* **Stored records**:
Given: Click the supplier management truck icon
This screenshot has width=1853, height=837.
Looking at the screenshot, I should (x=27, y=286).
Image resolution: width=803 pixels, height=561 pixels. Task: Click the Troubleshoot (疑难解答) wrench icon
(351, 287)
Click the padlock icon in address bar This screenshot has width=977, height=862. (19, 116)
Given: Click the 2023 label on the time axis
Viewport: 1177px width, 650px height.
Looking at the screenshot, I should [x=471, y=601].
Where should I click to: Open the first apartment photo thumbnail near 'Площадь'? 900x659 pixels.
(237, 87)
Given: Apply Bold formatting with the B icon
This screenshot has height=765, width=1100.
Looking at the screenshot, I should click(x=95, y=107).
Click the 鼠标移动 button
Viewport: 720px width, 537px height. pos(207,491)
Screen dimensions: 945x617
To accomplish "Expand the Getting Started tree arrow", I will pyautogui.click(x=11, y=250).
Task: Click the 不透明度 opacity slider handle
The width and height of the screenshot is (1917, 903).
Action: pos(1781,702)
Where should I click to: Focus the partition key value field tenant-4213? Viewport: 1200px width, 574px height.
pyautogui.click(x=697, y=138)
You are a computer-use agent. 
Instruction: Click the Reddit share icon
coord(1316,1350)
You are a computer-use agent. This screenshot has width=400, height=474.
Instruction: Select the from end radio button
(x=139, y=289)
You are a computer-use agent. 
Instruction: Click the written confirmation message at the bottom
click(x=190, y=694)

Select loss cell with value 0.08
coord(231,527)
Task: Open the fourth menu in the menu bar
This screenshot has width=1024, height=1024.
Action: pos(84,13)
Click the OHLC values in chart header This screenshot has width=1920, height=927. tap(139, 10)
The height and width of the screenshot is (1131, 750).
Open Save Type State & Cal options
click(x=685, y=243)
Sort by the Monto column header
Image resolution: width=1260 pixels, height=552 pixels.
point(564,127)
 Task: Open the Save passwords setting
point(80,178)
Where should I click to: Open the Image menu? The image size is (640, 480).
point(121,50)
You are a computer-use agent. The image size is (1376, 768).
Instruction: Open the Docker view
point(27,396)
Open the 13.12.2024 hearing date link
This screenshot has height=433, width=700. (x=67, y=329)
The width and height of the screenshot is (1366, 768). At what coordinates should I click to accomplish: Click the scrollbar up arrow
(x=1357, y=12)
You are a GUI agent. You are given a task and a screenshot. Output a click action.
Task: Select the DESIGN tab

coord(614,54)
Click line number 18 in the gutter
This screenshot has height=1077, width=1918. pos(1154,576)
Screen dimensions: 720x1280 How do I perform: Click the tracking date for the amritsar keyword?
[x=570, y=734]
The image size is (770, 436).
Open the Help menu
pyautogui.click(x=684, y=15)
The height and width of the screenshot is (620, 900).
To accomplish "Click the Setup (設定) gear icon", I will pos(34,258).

* **WHAT YOU ARE ASKED TO DO**: The lines from the first of the entries through the line holding "Given: Apply Bold formatting with the B icon" are to be restated word for word, and no others.

* **TASK SOLUTION**:
Given: Click the supplier management truck icon
This screenshot has width=1853, height=837.
Looking at the screenshot, I should (x=27, y=286).
Image resolution: width=803 pixels, height=561 pixels. Task: Click the Troubleshoot (疑难解答) wrench icon
(351, 287)
Click the padlock icon in address bar This screenshot has width=977, height=862. (19, 116)
Given: Click the 2023 label on the time axis
Viewport: 1177px width, 650px height.
Looking at the screenshot, I should [x=471, y=601].
Where should I click to: Open the first apartment photo thumbnail near 'Площадь'? 900x659 pixels.
(237, 87)
Given: Apply Bold formatting with the B icon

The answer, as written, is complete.